10.3.20

O miradouro das enjoadinhas


Wilco, “Theologians”, in https://www.youtube.com/watch?v=el75UyYO554
A conversa não estava despachada; ainda havia muito por falar. Impunha-se uma interrupção, porém: as curvas da estrada terminavam num alto, onde o sossego de umas retas rompeu com a teimosa, sinuosa estrada. Estavam no sopé da montanha e ninguém garantia que, ao começar a descida até a um vale próximo, as curvas da estrada não voltassem a ser imperativas. Perguntavam-se: não havia engenheiros de estradas que soubessem cortar as curvas a eito? Perguntavam-se, fazendo de conta que não sabiam que o tempo é a caução da tecnologia que caminha célere, e que a tecnologia avançada ensina a romper os montes para prevenir estradas sinuosas. Faziam de conta que não sabiam que a engenharia era tosca quando a estrada foi desenhada.
O miradouro reclamava a atenção dos viajantes, nem que fosse para descansar de tantas curvas. Saíram do carro. Era um miradouro que ainda mostrava os vestígios da engenharia de estradas das décadas de antanho. A azulejaria reproduzia o grafismo dos anos cinquenta. A paisagem soberba, aos pés de quem a espreitasse através do miradouro, desviava as atenções. Ao início, ninguém queria saber da toponímia e da restante informação que se perpetuava nos azulejos que ornamentavam o miradouro. Só depois, após mais ou menos demorado êxtase pela paisagem esquadrinhada, se apreciava a sinalética do miradouro. Tinham parado no miradouro das enjoadinhas.

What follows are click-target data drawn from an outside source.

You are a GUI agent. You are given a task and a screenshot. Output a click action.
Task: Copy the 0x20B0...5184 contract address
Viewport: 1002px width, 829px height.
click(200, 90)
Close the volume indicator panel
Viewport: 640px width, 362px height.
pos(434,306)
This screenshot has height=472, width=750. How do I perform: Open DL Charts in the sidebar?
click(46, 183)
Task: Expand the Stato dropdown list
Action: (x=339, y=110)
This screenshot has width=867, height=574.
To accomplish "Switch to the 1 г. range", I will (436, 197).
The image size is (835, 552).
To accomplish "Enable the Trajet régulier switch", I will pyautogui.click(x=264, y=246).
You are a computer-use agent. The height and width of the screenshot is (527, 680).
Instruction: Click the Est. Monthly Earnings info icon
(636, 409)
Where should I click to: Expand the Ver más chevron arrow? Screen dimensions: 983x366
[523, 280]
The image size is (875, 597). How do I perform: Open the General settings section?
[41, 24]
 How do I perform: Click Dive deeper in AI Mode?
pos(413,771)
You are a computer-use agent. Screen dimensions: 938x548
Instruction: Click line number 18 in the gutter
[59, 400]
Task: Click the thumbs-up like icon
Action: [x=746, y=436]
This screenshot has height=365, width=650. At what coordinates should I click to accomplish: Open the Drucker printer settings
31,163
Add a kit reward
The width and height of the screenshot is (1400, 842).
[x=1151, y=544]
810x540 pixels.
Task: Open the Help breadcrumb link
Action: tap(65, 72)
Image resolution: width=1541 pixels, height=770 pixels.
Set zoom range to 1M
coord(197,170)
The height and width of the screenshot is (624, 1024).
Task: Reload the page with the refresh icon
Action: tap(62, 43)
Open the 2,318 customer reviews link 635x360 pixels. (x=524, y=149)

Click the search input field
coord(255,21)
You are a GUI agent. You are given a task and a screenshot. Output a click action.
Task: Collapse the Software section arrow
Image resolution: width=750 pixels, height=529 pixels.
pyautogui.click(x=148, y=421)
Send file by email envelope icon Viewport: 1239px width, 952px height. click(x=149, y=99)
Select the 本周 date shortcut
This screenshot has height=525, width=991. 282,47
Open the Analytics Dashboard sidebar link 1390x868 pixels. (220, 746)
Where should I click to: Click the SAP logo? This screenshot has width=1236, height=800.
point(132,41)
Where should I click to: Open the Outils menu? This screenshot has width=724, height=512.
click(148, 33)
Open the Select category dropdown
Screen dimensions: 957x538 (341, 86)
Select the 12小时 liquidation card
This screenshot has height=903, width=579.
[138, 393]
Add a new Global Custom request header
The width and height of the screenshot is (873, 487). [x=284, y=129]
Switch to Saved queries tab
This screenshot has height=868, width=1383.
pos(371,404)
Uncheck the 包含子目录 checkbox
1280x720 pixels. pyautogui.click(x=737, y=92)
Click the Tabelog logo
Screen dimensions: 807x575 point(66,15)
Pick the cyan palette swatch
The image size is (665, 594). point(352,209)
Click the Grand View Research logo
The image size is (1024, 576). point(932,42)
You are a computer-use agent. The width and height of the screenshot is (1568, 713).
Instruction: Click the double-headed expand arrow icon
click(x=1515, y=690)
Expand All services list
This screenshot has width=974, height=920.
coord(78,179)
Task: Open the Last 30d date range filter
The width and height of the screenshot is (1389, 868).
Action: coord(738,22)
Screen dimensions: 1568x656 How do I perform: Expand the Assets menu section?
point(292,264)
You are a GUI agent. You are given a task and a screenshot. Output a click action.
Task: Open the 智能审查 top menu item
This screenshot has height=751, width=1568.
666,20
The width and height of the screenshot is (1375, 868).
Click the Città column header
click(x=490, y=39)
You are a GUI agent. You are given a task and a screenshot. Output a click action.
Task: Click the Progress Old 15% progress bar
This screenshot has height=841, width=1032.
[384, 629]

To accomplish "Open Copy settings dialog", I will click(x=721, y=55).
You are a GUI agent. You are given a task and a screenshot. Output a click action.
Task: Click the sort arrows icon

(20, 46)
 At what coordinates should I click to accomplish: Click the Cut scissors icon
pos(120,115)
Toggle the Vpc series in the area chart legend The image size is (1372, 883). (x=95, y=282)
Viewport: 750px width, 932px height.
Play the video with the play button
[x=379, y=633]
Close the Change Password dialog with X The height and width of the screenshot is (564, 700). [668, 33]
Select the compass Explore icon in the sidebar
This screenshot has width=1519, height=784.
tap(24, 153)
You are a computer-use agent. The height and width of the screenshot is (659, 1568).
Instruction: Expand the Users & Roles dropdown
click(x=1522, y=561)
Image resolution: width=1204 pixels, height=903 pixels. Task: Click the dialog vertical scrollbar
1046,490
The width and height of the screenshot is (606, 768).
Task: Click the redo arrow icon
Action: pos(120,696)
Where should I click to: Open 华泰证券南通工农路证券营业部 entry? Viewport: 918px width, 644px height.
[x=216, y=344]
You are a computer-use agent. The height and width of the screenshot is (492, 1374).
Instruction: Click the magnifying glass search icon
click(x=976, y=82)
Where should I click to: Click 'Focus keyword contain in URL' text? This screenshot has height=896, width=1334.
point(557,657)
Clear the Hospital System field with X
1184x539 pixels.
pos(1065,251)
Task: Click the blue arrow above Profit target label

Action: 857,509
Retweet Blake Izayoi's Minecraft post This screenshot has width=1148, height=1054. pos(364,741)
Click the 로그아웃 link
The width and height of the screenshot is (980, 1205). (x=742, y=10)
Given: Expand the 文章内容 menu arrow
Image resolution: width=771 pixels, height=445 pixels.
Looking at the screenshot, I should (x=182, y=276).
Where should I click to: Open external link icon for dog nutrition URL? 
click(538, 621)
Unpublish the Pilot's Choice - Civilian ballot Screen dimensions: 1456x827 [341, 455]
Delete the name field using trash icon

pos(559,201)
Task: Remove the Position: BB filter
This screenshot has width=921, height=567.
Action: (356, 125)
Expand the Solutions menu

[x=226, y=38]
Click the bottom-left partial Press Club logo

O nome era insólito, como acontece com abundante toponímia e os nomes dos lugares quando se viaja pelas entranhas do país. Jogaram com o nome do miradouro: o desafio era perceberem a etimologia do miradouro. Concordaram que não valia recorrer a uma mal-amanhada enciclopédia através dos olhos batoteiros se eles fossem perscrutar nos telemóveis. Fariam um exercício de adivinhação, sem que fosse adivinhação por simples adivinhação. A lógica seria a regra do jogo. Nem que descaíssem para a especulação.
Não chegaram a acordo. Ele sugeria que naquela terra as mulheres seriam desinteressantes, ao ponto de delas se dizer serem enjoadinhas, em tom depreciativo. Ela insurgiu-se contra este arremedo de masculinidade tóxica. A explicação teria de estar algures. Ele anuiu: a sua proposta estava contaminada pela masculinidade tóxica. Retratou-se. Sem conseguir arranjar teoria alternativa. Ela supôs que o subsolo daquelas terras estivesse contaminado por um minério com propriedades de toxicidade. Só as mulheres seriam afetadas – e não, não havia reconhecimento da superioridade masculina, era apenas a biologia a atirar-se contra as mulheres.
Não longe do miradouro das enjoadinhas havia um restaurante onde pararam para almoçar. No fim da refeição, ela perguntou ao dono do restaurante se sabia por que o miradouro tinha aquele nome. O dono do restaurante olhou-os como se fosse o mestre da escola a apreciar altivamente os alunos e perguntou se de onde vieram para ali chegar não era só curvas e contracurvas. 
Antes de ciciarem a resposta, o homem rematou: “eram muitas as mulheres que pediam para parar no sopé da montanha, enjoadas e com a precisão de bolçar.” “E os homens?”, perguntou ela. “Os homens sabiam dançar com as curvas e as contracurvas. Não veja isto, menina, com uma exibição de masculinidade tóxica. Era o que era.”